### Task to complete
Copy the final lines exactly, starting at the one that contains "Given: Click the" and ending with the last line of the listing below. Pictures are not part of the copy.
BEGIN Available data
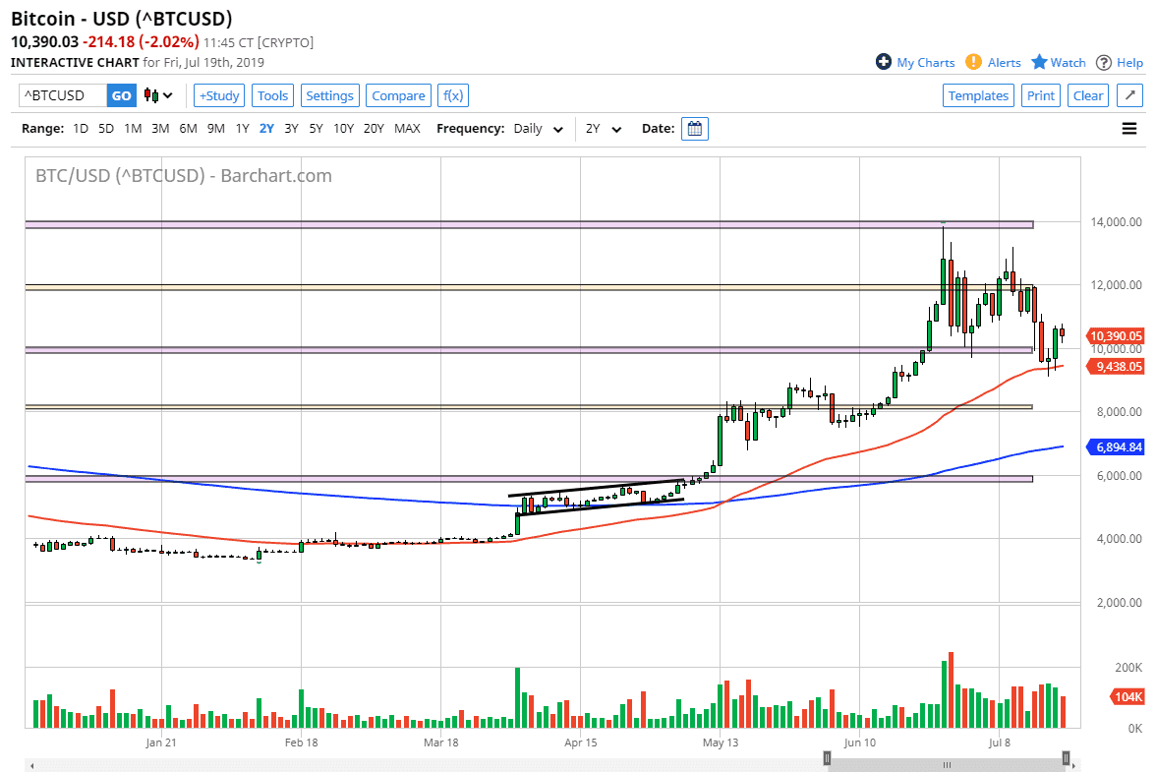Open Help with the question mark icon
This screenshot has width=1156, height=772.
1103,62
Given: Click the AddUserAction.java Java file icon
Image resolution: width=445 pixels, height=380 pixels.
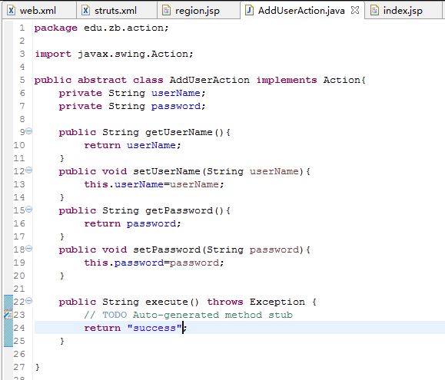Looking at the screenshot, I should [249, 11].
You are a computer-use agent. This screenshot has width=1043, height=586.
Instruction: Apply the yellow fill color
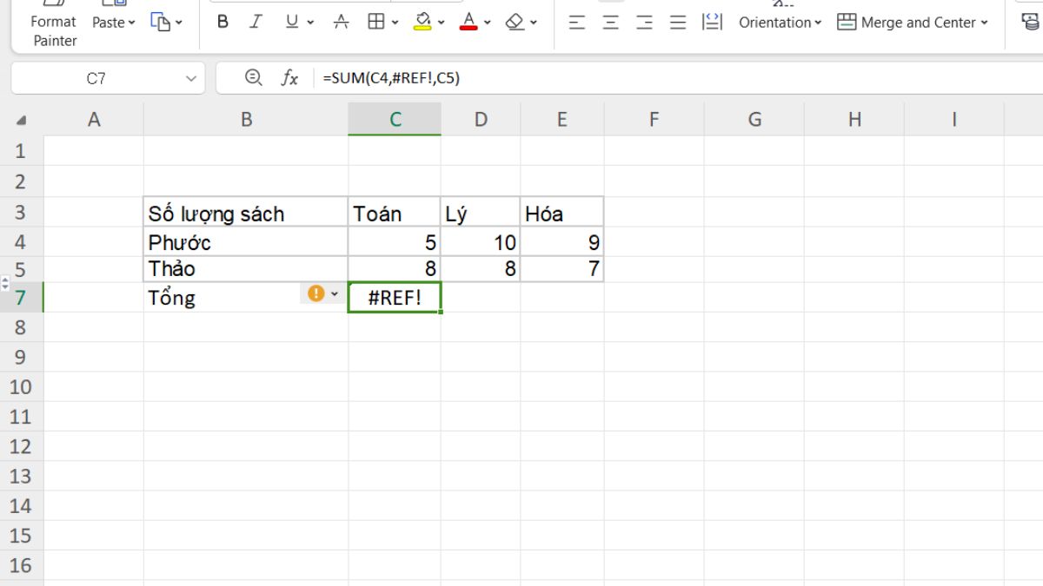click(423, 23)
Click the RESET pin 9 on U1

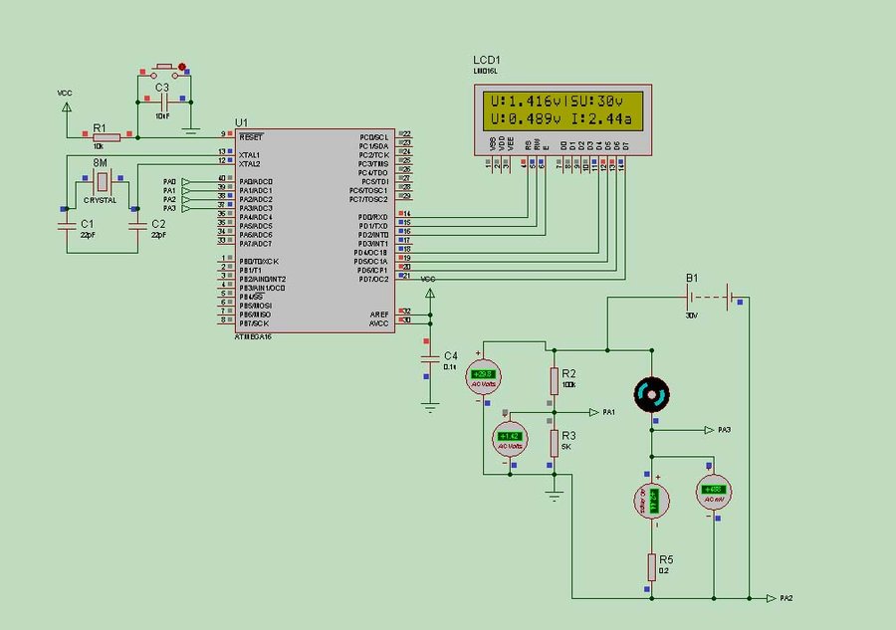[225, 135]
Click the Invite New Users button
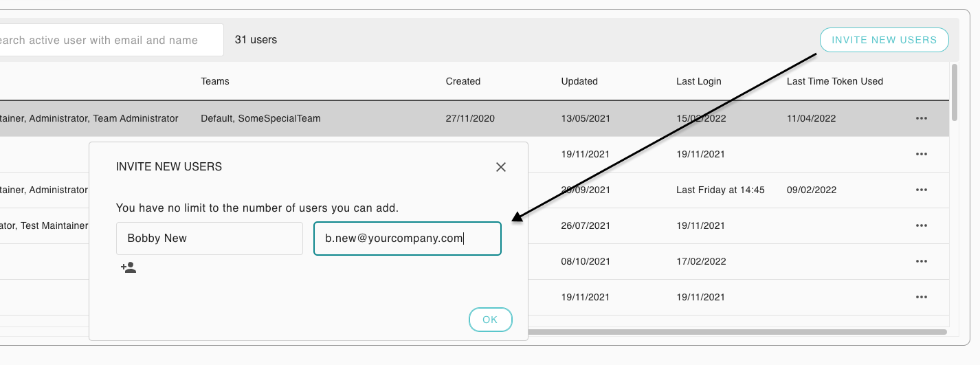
END Available data
### Result of the task
Given: Click the AddUserAction.java Java file icon
Image resolution: width=445 pixels, height=380 pixels.
Looking at the screenshot, I should [249, 11].
You are a computer-use agent. This screenshot has width=1043, height=586.
Instruction: Apply the yellow fill color
click(423, 23)
Click the RESET pin 9 on U1

[225, 135]
Click the Invite New Users button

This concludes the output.